Editor’s note: This story was updated Feb. 19 at 5:13 p.m. to correct attribution errors on information pulled from McCollum’s son’s obituary instead of McCollum’s own. 

Nicodemus McCollum III became the first Black editor-in-chief of the Vermont Cynic in 1952, according to a June, 26, 1952 Jet magazine article.

McCollum, known as “Mr. Cynic,” studied political science and aspired to enter the world of journalism post-graduation in 1952, according to the article. He eventually became a father of four, among his many other accomplishments, an April 1952 Cynic article stated.

“McCollum was named managing editor of the Cynic in September [1952], when it was considered a dying newspaper, but by spring the energetic World War II vet had made the paper a paying proposition,” the Jet article stated.

Jet is a now discontinued weekly magazine that focused coverage on Black American life and history, according to a Jan. 19, 2021 article from the LA Times.

McCollum served two years on the Cynic staff. His roles included re-write editor, co-managing editor, managing editor and editor-in-chief, according to an April 25, 1952 Cynic article.

McCollum’s first issue as re-write editor came out Sept. 15, 1951, according to the Cynic Archives. His first issue as co-managing editor came out Oct. 18, 1951, and he became managing editor on Dec. 14, 1951. McCollum’s first issue as editor-in-chief ran on April 25, 1952.

McCollum became the editor-in-chief at 34 years old, the Jet article stated.

Bob Beaupre, the city editor of the Burlington Free Press at the time, awarded McCollum the gold Cynic key in 1952 for outstanding contribution and work to the Cynic, an April 25, 1952 Cynic article stated.

While McCollum was a student, he was married and had one daughter, an April 17, 1952 Cynic article stated.

Courtesy of Special Collections at UVM Libraries

McCollum and his wife had four children – Sharon, Mary Elizabeth, John and Nicodemus Jr. – according to a Sept. 30, 1961 article from the Burlington Free Press.

During World War II, McCollum served as a sergeant in the U.S. Army, according to an April 1952 Cynic article.

McCollum worked in active duty with the Vermont National Guard, 131st Engineers.
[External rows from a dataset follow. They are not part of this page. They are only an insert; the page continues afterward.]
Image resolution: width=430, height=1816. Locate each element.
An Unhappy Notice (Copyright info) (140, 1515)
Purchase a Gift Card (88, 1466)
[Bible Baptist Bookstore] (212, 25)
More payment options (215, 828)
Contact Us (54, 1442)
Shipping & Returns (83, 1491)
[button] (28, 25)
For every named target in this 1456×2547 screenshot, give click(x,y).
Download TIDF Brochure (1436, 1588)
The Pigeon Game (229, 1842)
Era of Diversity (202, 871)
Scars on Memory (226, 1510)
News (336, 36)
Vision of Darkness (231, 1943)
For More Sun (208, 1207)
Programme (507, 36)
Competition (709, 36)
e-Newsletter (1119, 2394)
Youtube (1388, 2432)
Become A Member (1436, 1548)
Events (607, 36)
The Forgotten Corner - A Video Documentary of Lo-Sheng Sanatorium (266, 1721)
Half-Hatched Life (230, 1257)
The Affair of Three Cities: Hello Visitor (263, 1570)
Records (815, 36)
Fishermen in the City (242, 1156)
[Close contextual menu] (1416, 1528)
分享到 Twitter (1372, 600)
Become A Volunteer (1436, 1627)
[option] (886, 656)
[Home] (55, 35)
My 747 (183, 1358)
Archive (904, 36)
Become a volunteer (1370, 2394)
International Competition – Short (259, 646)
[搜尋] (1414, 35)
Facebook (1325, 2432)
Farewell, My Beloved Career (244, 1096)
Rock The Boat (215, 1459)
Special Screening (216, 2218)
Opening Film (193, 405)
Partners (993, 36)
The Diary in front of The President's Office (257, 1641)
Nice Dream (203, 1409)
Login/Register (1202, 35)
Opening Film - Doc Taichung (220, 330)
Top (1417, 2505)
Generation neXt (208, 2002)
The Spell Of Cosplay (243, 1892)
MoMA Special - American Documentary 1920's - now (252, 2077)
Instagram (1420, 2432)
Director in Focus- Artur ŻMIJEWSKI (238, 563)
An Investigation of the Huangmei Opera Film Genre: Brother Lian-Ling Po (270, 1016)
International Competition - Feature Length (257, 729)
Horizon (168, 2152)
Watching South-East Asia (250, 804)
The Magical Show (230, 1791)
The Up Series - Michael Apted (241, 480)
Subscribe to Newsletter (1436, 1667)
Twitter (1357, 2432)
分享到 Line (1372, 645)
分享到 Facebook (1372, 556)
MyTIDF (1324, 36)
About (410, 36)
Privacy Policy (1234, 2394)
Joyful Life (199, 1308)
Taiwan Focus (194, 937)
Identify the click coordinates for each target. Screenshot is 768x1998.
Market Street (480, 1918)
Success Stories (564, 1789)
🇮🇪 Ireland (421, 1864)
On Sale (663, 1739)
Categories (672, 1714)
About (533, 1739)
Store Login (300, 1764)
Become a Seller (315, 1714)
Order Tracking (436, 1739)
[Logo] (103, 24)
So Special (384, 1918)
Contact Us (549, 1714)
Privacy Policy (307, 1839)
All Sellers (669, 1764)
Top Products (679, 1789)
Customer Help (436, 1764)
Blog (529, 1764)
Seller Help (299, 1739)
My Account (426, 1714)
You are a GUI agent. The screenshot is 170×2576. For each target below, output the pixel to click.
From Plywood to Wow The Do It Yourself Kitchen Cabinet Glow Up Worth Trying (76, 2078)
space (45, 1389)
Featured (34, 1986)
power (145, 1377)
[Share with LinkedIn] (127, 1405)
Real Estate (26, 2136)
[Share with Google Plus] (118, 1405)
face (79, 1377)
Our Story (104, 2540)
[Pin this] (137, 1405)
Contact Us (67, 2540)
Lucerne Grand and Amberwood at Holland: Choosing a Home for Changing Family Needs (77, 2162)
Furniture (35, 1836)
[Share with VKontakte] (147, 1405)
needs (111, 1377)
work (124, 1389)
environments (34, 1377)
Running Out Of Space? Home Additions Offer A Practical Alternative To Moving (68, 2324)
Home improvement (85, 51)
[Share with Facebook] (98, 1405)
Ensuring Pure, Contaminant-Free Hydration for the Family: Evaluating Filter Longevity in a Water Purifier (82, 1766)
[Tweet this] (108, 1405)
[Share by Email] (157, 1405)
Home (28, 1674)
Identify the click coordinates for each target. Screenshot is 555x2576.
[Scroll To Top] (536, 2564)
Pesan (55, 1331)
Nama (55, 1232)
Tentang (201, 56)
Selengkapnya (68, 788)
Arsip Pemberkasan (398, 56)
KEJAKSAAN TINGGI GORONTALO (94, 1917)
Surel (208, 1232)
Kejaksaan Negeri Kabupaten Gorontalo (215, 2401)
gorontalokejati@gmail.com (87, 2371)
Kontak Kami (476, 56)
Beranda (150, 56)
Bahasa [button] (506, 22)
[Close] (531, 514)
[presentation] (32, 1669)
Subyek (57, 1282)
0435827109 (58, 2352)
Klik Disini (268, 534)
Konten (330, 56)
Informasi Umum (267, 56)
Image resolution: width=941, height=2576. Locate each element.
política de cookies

He served three years in the South Pacific during World War II, a 1961 Burlington Free Press article stated.

McCollum descended from Buffalo Soldiers who arrived in Vermont in 1909. The Buffalo Soldiers were one of four groups of all-African American regiments of the U.S. Army created in 1866, according to the United Methodist Church of Winooski database.

“The Vermont Buffalo Soldier Community is like a family, even though many of us aren’t biological relatives. You can’t pull us apart,” said Sharon McCollum in a 2009 UVM alumni article.